Trade war on hold  - for now

Asian stocks gained on Monday morning as investors learned that the U.S. and China agreed to drop the tariff threats against each other while they continue to work out an agreement. This was the second round of trade negotiations without clearly defined targets, suggesting that there’s still a long way to go. Today, a trade war may have been averted, but according to the joint statement from both countries, nothing is being guaranteed apart from China promising to increase American imports. It seems that tensions will remain for the foreseeable future and investors will have to live with it; unless the U.S. officially announces that it is imposing tariffs on China, the noise in the background will have little impact on sentiment.

 

Nicolás Maduro wins Venezuelan elections

As was widely anticipated, Nicolás Maduro won another six years in office in Sunday’s elections. The Venezuelan economy, which has been struggling for several years, may enter a deeper crisis if the U.S. and other western countries step up sanctions against the nation. Brent crude, up 0.7% at the time of writing, might benefit further from the increasingly grave outlook for Venezuela, if proposed sanctions result in a  steeper decline in output.

 

FOMC minutes

The dollar climbed to a new 2018 high on Monday, with overall gains of more than 6.3% from its lowest point in February. The U.S. currency has been benefiting mainly from improved economic prospects and higher interest rates.
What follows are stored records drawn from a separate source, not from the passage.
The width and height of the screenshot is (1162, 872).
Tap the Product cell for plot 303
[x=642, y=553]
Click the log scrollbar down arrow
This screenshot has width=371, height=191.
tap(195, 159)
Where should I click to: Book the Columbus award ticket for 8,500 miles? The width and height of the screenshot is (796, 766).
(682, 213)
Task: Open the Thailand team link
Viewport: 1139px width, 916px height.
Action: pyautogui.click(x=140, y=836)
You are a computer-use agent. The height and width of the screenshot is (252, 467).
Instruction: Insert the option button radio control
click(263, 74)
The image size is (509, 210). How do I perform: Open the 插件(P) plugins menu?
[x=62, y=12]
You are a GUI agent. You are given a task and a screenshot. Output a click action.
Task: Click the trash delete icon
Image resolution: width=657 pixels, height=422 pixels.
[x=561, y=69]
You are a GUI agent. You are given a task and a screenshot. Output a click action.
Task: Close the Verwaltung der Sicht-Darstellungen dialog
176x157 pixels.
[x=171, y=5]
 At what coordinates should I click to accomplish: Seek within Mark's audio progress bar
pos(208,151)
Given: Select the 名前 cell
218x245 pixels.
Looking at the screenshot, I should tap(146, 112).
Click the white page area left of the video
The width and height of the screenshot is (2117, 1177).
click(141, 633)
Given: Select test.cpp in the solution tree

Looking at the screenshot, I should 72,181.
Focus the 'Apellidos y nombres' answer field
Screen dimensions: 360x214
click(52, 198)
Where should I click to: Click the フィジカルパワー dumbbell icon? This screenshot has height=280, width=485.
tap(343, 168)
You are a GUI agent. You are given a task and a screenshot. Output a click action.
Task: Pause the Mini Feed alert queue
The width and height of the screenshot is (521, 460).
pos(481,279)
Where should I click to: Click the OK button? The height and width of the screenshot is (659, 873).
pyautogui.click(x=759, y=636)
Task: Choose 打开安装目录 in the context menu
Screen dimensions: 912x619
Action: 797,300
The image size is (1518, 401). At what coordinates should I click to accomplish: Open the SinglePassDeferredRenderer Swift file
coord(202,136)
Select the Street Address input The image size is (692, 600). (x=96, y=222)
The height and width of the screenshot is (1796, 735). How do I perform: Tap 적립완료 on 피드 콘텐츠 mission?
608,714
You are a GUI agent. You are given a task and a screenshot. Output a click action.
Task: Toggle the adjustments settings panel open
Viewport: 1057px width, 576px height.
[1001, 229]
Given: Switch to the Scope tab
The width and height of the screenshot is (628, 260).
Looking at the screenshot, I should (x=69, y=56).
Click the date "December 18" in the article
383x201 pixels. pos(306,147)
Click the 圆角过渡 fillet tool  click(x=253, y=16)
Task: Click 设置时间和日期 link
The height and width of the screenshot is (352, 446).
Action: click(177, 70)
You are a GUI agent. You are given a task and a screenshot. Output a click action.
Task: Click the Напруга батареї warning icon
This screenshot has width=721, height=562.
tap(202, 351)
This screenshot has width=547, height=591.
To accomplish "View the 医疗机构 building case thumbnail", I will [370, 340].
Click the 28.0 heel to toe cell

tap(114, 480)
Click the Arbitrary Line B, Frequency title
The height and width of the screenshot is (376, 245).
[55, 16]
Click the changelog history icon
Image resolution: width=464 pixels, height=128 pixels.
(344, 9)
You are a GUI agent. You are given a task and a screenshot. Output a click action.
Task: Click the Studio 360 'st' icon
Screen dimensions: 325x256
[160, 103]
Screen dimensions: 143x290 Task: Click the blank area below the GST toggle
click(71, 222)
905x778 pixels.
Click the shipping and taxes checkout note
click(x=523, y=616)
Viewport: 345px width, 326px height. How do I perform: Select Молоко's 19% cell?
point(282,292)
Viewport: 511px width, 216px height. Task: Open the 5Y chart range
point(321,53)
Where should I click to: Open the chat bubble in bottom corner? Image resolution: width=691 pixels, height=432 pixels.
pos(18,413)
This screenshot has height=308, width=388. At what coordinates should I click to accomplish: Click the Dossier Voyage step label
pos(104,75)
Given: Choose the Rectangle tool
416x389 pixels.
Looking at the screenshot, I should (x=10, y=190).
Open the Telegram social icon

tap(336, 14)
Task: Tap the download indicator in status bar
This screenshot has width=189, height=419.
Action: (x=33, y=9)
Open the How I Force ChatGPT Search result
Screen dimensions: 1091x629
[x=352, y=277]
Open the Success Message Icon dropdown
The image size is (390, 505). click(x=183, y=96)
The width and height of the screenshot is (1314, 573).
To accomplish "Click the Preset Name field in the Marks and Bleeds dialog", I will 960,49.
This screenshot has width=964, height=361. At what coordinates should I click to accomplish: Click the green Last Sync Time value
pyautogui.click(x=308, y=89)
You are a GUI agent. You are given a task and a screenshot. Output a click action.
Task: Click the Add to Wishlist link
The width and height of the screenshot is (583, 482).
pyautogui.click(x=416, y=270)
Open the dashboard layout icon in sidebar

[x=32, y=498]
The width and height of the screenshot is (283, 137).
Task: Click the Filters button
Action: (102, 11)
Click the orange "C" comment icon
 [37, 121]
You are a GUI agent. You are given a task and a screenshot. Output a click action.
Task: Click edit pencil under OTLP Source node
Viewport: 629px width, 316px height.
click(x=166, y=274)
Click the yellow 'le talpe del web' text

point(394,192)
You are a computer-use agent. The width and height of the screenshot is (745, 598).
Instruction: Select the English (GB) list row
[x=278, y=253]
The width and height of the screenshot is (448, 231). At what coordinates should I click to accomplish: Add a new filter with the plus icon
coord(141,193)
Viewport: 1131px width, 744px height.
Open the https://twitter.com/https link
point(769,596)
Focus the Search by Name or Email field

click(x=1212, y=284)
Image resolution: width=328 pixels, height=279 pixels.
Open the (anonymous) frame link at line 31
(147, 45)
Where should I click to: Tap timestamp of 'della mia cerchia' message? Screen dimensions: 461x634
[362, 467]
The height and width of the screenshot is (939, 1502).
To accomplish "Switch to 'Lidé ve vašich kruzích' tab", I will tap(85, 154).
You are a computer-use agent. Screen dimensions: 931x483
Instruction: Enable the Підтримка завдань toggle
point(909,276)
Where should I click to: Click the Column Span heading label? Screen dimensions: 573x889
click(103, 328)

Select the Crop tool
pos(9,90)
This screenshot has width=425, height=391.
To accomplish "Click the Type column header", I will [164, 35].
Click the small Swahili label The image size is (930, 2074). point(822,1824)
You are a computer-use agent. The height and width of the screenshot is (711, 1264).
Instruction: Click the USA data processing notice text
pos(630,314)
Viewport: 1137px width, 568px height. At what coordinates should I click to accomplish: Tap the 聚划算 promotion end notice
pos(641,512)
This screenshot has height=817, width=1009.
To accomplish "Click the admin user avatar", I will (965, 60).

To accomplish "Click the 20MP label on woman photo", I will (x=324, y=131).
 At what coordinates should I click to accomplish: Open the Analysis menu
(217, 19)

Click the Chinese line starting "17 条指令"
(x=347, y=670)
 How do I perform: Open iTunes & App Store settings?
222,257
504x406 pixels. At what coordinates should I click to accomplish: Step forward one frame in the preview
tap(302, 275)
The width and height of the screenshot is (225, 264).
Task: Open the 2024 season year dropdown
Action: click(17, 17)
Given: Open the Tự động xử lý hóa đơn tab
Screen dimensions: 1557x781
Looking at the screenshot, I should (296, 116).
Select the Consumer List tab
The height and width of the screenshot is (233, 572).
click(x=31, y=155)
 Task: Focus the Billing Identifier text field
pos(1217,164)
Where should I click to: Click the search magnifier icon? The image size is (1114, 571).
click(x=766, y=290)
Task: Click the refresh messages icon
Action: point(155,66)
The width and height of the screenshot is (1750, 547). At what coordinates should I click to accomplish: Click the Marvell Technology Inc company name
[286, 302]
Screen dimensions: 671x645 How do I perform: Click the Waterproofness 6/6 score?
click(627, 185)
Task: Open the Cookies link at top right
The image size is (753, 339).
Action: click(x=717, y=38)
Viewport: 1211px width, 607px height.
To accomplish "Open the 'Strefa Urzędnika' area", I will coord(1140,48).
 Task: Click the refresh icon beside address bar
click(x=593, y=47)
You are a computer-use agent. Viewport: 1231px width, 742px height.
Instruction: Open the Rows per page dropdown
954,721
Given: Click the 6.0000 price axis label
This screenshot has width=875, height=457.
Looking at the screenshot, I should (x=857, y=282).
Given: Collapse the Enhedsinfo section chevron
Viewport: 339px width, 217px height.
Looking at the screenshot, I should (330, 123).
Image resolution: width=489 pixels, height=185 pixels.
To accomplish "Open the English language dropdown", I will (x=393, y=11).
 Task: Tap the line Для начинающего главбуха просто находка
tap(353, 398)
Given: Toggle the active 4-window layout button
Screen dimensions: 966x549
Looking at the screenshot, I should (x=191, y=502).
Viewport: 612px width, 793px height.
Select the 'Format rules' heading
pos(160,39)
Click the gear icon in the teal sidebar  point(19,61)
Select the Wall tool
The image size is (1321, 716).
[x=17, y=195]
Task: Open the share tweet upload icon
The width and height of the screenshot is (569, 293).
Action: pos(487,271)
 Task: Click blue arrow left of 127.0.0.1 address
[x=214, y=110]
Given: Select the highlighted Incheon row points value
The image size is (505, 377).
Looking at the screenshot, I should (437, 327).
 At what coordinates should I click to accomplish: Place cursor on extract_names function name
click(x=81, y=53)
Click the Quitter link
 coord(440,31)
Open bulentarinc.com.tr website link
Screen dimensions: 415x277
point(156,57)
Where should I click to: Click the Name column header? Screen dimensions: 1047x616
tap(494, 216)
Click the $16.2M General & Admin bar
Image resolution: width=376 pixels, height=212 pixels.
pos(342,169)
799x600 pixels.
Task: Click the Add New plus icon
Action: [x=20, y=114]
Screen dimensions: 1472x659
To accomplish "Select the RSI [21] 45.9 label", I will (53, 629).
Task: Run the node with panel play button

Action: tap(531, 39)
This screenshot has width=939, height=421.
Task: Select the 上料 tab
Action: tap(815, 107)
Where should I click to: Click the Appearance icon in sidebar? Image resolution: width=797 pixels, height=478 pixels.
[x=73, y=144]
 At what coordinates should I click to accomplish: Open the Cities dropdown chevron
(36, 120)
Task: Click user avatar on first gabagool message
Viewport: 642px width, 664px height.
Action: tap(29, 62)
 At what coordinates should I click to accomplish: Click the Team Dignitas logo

Whether the upward trajectory will resume in the short run, is likely to depend on the FOMC minutes scheduled for release on Wednesday. The Fed has changed its language with respect to inflation and become slightly more bullish, but its latest statement didn’t indicate a faster tightening in monetary policy. Whether the Fed is prepared to fight inflation, or whether it will be more cautious about raising rates too quickly, will be reflected in the minutes. However, with a number of speeches scheduled from Fed officials this week, it will be interesting to hear their thoughts on how oil above $80 may impact policy.

 

Italy’s new government

Italy's new government is likely to be formed within the next few days and provide a new headache for Brussels, since populists will be leading it. Italian borrowing costs rallied sharply over the past several days, as investors sold Italian debt after a leaked draft showed the new coalition’s intentions to request the cancellation of €250bn of Italian government debt. How things go from here depends on whether the new government follows through on its promises, that include a massive spending spree that conflicts with the EU’s budgetary rules, or whether it starts to gradually scale back .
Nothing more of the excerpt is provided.